Die Debatte um die Gesundheitsreform will nicht enden
Offensichtlich hat die Bundesregierung wieder einmal neue Vorstellungen zum Thema Gesundheitsreform entwickelt. Nachdem man kurzzeitig glauben durfte, dass die Diskussion zu diesem Thema zumindest in den wesentlichen Grundzügen vom Tisch ist, wird der Bürger mal wieder eines Besseren belehrt und das ewige Hin und Her geht von vorne los.
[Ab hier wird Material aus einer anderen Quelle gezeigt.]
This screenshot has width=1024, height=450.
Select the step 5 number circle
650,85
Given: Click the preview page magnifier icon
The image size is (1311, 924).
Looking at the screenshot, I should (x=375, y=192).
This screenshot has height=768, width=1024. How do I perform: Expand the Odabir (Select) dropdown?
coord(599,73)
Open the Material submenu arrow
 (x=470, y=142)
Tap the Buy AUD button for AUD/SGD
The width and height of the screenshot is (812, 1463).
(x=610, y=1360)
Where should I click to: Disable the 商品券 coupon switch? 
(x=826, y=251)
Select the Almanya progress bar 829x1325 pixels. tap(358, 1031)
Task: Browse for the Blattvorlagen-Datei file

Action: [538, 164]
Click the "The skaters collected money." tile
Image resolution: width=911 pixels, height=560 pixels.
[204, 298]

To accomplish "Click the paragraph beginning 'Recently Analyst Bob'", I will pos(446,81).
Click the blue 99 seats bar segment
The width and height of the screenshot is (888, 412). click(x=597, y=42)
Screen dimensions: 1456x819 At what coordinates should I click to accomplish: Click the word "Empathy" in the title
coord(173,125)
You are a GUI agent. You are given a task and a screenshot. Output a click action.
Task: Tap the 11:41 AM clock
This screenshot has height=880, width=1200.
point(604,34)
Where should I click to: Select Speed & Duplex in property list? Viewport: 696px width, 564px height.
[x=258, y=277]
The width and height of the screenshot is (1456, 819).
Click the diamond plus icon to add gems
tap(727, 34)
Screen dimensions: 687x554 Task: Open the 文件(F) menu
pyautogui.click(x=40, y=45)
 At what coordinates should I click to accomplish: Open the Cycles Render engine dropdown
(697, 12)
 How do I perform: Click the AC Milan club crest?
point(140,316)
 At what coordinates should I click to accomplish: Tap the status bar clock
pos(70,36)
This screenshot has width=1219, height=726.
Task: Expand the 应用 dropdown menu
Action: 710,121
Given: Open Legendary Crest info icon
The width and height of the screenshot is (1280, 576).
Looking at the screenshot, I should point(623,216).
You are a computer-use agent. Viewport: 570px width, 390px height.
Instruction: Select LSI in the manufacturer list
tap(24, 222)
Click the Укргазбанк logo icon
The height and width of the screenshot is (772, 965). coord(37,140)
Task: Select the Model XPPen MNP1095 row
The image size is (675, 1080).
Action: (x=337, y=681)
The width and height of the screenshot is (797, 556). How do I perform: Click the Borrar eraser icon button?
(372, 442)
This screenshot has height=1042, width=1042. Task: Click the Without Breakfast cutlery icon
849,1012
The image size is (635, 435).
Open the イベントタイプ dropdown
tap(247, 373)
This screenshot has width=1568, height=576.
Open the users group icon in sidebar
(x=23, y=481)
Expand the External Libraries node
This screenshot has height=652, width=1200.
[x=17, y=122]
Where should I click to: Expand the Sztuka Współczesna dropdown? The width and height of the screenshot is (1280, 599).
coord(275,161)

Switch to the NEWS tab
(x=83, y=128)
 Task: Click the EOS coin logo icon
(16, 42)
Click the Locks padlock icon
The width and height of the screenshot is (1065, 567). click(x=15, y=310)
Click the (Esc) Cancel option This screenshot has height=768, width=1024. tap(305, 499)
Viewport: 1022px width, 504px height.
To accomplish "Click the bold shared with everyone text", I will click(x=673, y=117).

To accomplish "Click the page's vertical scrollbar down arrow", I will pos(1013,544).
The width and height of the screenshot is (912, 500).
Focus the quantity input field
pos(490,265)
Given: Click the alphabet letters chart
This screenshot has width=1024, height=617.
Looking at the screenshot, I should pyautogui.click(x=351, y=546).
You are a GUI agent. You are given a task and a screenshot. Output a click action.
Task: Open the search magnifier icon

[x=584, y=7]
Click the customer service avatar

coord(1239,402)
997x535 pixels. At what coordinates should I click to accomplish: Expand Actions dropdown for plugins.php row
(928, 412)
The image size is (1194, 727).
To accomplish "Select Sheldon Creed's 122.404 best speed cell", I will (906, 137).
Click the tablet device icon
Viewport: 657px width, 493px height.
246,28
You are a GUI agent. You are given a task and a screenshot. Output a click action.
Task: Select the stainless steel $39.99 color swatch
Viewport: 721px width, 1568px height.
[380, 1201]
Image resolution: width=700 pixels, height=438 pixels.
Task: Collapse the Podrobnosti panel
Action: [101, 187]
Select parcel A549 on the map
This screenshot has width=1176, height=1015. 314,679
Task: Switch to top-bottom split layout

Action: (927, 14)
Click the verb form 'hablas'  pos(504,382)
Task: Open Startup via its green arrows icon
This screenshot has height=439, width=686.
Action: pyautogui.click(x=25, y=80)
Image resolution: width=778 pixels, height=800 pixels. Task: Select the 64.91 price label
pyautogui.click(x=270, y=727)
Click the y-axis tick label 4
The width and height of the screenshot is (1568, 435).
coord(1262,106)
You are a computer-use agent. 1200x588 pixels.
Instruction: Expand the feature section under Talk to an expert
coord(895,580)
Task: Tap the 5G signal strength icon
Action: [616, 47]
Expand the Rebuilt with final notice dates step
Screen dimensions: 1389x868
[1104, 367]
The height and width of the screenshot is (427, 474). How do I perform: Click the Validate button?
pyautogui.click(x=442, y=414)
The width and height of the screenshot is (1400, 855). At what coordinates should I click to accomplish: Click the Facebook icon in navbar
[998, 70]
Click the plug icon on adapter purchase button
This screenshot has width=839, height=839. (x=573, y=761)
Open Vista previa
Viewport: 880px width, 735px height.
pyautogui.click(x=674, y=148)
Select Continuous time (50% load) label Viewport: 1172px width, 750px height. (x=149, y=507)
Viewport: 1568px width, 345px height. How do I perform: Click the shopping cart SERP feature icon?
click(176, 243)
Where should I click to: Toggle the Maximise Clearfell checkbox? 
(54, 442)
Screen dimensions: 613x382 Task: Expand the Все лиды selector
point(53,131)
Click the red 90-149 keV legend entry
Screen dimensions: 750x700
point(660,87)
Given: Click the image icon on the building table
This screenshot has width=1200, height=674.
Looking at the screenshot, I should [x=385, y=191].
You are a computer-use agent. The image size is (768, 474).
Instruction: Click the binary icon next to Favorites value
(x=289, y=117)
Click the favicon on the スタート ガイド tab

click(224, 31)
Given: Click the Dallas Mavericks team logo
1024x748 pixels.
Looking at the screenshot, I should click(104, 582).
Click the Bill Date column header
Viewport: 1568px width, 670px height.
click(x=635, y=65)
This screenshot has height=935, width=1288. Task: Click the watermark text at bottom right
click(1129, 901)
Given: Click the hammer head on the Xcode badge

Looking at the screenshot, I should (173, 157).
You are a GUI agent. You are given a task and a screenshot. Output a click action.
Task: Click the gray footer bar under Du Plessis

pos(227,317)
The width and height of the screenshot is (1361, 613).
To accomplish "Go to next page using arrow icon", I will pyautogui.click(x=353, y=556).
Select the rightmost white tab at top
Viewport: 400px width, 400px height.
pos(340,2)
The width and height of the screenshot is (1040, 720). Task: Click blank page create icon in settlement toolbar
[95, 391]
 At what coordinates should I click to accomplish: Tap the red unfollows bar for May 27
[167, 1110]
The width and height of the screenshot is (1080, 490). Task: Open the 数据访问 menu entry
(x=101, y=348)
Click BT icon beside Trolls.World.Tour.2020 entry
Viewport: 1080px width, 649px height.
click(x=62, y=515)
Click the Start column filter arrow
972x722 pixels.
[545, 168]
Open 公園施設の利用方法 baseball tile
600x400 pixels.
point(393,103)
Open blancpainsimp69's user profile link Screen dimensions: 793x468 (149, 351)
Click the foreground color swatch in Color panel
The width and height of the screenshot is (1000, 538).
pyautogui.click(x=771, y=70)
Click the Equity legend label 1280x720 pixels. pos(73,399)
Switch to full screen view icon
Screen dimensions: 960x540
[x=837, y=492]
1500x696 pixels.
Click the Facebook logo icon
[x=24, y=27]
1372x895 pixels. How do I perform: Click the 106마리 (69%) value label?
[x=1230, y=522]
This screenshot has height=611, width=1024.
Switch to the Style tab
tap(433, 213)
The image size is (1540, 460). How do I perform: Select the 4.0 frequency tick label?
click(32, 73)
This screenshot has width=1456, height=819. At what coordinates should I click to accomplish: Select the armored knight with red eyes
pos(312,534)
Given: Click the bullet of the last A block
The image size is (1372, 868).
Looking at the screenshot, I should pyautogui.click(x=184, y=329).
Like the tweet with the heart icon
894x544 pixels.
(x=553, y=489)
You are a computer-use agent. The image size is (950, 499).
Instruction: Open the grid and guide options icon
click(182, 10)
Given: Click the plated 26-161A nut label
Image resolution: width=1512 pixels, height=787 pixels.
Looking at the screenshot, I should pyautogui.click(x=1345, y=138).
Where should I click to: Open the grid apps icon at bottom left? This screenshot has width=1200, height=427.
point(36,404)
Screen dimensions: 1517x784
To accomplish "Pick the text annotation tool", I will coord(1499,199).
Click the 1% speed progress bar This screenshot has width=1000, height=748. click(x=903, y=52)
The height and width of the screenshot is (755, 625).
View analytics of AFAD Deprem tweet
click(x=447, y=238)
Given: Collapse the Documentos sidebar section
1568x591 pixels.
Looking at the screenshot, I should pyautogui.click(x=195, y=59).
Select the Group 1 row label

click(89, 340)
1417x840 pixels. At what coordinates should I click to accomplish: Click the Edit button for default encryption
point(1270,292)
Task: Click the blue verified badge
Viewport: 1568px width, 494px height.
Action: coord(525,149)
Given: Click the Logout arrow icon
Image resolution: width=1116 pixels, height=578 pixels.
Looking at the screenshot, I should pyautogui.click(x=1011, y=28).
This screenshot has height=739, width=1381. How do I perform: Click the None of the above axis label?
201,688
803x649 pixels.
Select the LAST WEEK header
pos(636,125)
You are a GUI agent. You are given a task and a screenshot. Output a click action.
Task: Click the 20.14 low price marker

Laut FAZ gibt es einen Gesetzentwurf, der vorsieht, die heutige PKV-Vollversicherung ab 2008 abzuschaffen. Demnach sollen alle PKV-Vollversicherungen in einen Basistarif und Zusatztarife aufgeteilt werden, wobei der Basistarif den Leistungen der gesetzlichen Krankenversicherungs-Leistungen entspricht. Die PKV-Versicherungen müssten dann, wie die gesetzliche Krankenversicherung agieren, was bedeutet, das sie Anträge auf den Basistarif annehmen müssen, ohne eine bisher gängige Risikoprüfung vornehmen zu dürfen. Die bei der Privaten Krankenversicherung üblichen Altersrückstellungen werden zwar weiter gebildet, können aber beim Wechsel des Krankenversicherers mitgenommen werden.
Darüber hinaus ist ein Risikostrukturausgleich geplant, da ansonsten verschiedene PKV-Versicherer durch das entstandene höhere Risiko in den Ruin getrieben werden könnten.
Das erklärte Ziel ist ein bezahlbarer Grundschutz für alle Versicherten. Unverändert bleibt, dass die Private Krankenversicherung als Risikoträger nur für Besserverdienende in Betracht kommt. Von einem 3-jährigen Überschreiten der Verdienstgrenze ist jetzt jedoch keine Rede mehr.
Den Ärzten und den Krankenhäusern soll darüber hinaus verboten werden, den neuen „Basisversicherten“ höhere Honorare zu berechnen. Der Wettbewerb zwischen den PKV-Anbietern reduziert sich dann im wesentlichen auf die Verwaltungskosten. Der Arbeitgeberzuschuss soll gleichzeitig auf den Basistarif beschränkt werden.